Social science researchers in the UK now accept that religion has returned to public life (Spalek and Imtoual, 2008; Dinham and Lowndes, 2009), after what has been described by Gorski (2005) as a considerable period of 'intellectual and political repression' that began in the post-World War II era. This lasted until around the beginning of the 1980s when political events such as the 1979 Iranian revolution, the rise of the 'moral majority' in North America and the spread of religious political mobilisation across the world, forced social scientists to recalculate their predictions about the effective demise of religion which had been considered to be a direct consequence of processes of modernisation (Casanova, 1994; Gorski, 2005; Habermas, 2006).
The role of religion in social welfare provision, and more broadly in shaping the development of state social policy in the UK, has become an issue of increasing prominence in the last decade raising both new challenges and opportunities. This article brings together new and existing research in the field of religion and social action/welfare in the British context to present a preliminary discussion of how and why religion, as a source of social identity and moral values, matters for social policy.

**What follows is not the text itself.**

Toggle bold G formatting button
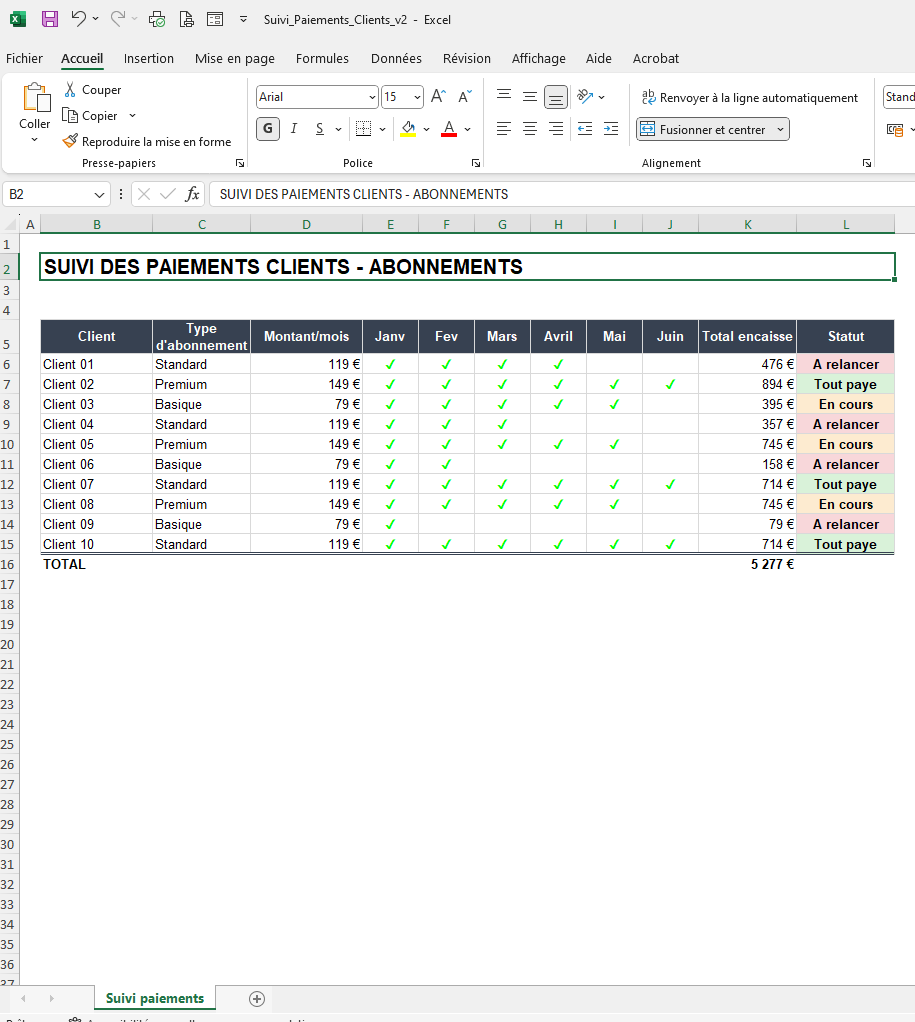 click(268, 128)
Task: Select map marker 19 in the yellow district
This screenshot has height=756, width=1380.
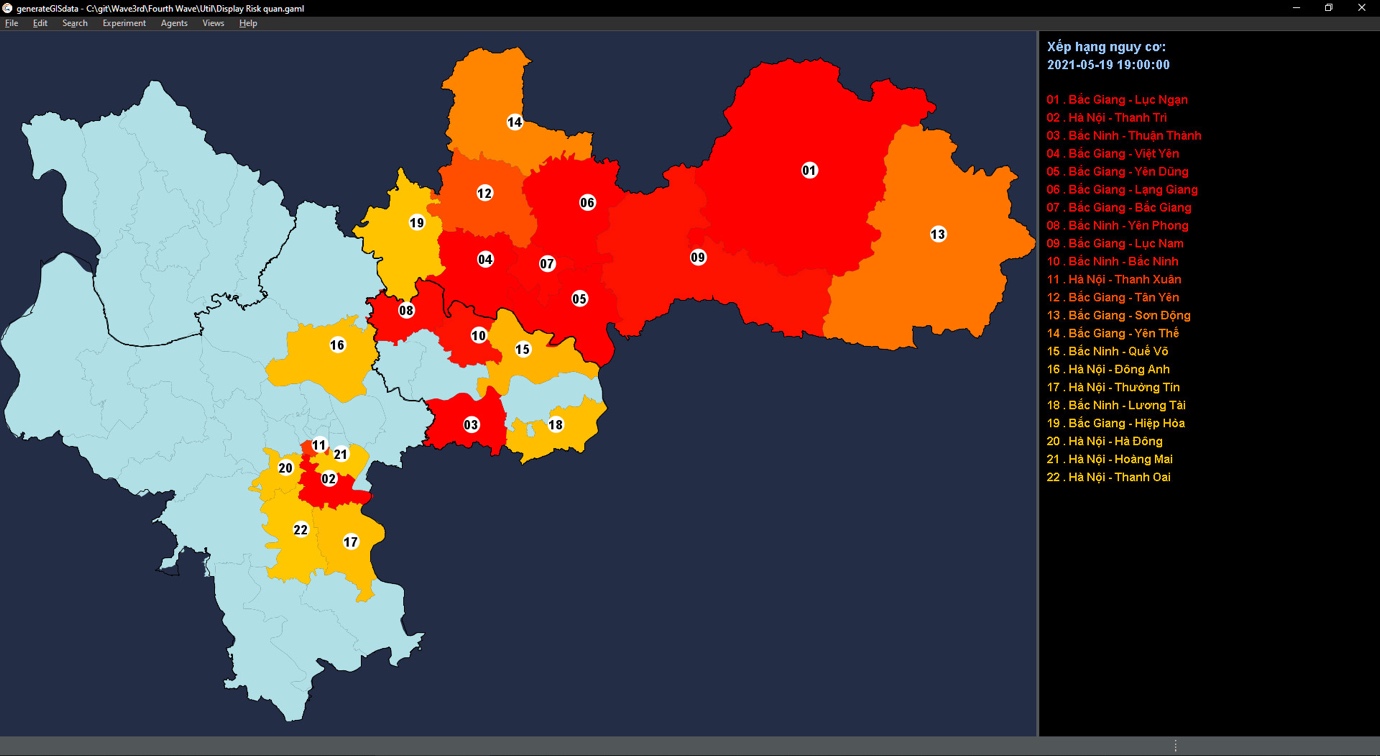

The key argument is that religious welfare provision goes beyond the mixed economy of welfare paradigm and has the capacity to challenge the Utilitarian underpinnings of mainstream social policy thinking by giving more relative importance to ethical issues such as self-knowledge and morality, in addition to the more conventional concepts of wellbeing or happiness. The article proposes the concept of ways of being in order to bring together these moral ideational factors that underpin social welfare.
Religion appears as a dormant actor in British social policy, yet since the early 1990s its role in public service provision has become more prominent. What can a religious perspective bring to our understanding of human wellbeing – especially as the idea of the Big Society opens up new normative landscapes? In response, this article outlines some policy and practice issues, namely that religious welfare provision: is key to a more historically accurate account of British social policy; challenges utilitarian notions of wellbeing; is a potentially good example of the Big Society; and is able to reconcile its secular public service provision role with its religious identity and mission to serve the public.